L'EXERCICE: Dans le texte sur la lutte contre la déforestation, remplacez "satellite" par "drone" et recopiez le passage en commençant par "Ces autorités compétentes" et en allant jusqu'à "provenance des produits.".

EXTRAIT DU TEXTE:
========
La suite du FLEGT et du RBUE
Ce nouveau règlement est la suite de mesures déjà mises en place par l’UE :
Le Plan d'action FLEGT (Règlement sur l'application des réglementations forestières, la gouvernance et les échanges commerciaux), adopté en 2003 et destiné à lutter contre l'exploitation forestière illégale, en particulier dans les pays tropicaux.
Le Règlement sur le Bois de l'Union Européenne (RBUE), entré en vigueur en mars 2013, visant à éviter les ventes de bois et de produits forestiers illégaux sur le marché de l'Union Européenne, à travers un système de diligence raisonnée et une démarche de vigilance de la part des opérateurs de bois ou produits dérivés. Il sera abrogé le 30 décembre 2024.
Les prochaines étapes :
Les autorités compétentes de contrôle, qui devaient être désignées dans chacun des Etats membres au 31 décembre 2023, seront les organisations chargées de l'application et de la mise en œuvre du RDUE. En France, comme pour le RBUE, ce seront les Ministères de l’environnement et de l’agriculture qui seront en charge des contrôles pour appliquer le règlement.
Ces autorités compétentes auront accès aux informations pertinentes fournies par les entreprises telles que les coordonnées de géolocalisation des produits concernés. À l'aide d'outils de surveillance par satellite et d'analyses ADN, elles vérifieront la provenance des produits.
La Commission européenne a par ailleurs mis en ligne un Observatoire européen de la déforestation et de la dégradation forestière permettant d'avoir accès à des informations relatives au suivi du couvert forestier et aux flux commerciaux des produits dans le champ de la réglementation.
Qu’est-ce-que le RDUE change pour les entreprises ?
Bien que le RDUE soit une législation européenne, ses implications sont mondiales, car l’UE est très consommatrice de biens associés à la déforestation et à la dégradation des forêts. Les entreprises devront également vérifier que les produits qu’elles importent ou exportent sont bien conformes à la législation du pays de production, notamment en ce qui concerne le respect des droits de l'homme et des droits des peuples autochtones.
========
Lignes d'un jeu de données
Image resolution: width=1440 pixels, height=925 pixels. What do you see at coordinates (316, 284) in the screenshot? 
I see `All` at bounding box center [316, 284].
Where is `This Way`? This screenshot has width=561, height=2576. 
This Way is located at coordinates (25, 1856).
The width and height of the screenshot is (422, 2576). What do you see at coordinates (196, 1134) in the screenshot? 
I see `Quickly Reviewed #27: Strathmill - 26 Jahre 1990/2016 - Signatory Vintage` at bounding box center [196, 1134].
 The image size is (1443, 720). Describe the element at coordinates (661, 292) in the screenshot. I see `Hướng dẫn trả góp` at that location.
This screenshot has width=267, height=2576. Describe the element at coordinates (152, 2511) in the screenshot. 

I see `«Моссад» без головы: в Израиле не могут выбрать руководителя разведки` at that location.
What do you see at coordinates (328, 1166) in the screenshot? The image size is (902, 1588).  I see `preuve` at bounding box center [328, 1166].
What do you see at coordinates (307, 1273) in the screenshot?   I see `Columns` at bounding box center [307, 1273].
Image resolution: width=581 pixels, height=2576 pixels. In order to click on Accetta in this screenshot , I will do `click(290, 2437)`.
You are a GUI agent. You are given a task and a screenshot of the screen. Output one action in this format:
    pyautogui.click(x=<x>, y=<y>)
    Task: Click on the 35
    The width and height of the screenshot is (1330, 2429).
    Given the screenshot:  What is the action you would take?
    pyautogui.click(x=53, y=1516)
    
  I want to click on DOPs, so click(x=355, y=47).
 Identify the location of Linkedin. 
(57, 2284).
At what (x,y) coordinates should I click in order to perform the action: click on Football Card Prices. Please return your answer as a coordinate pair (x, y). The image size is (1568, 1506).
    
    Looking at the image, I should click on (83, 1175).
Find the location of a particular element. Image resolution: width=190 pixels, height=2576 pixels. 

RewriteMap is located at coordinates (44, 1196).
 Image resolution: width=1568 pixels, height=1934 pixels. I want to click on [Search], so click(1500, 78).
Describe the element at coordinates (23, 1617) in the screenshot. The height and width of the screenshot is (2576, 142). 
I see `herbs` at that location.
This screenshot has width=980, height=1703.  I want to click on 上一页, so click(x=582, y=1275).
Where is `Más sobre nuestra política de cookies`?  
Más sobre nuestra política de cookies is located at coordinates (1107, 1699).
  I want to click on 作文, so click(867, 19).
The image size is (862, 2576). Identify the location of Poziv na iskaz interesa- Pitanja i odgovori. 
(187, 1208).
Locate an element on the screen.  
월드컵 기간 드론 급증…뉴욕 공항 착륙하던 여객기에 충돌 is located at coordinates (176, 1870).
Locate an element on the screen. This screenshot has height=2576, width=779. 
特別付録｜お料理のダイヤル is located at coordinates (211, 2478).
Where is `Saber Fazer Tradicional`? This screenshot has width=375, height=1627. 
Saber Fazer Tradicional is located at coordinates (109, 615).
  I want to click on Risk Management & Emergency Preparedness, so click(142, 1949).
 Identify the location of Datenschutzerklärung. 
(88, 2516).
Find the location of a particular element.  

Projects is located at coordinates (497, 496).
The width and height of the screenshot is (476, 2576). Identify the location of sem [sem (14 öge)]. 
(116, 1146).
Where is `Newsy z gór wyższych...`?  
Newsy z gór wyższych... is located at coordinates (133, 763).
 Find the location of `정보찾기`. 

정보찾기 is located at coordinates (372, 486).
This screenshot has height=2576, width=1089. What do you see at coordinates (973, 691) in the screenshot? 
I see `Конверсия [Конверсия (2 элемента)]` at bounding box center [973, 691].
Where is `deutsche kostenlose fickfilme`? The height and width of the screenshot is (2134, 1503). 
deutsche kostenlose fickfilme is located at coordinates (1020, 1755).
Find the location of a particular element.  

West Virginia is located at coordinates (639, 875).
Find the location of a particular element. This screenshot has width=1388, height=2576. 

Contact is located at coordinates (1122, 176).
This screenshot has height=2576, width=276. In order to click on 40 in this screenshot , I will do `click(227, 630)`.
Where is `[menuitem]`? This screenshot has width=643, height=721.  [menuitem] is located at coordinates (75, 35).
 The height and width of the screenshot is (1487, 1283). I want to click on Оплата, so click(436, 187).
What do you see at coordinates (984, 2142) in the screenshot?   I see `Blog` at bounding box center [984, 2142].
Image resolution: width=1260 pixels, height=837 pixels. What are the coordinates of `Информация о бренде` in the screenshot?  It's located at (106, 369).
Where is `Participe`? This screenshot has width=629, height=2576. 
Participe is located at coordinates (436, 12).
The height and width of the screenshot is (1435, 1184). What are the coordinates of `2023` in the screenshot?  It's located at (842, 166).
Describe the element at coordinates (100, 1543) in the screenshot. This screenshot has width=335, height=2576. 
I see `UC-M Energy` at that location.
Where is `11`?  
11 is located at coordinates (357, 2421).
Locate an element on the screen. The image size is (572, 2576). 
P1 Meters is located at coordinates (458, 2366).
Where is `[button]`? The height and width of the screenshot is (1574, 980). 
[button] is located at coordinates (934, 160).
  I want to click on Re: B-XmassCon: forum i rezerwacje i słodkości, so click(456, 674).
========
CORRIGÉ RÉDIGÉ:
Ces autorités compétentes auront accès aux informations pertinentes fournies par les entreprises telles que les coordonnées de géolocalisation des produits concernés. À l'aide d'outils de surveillance par drone et d'analyses ADN, elles vérifieront la provenance des produits.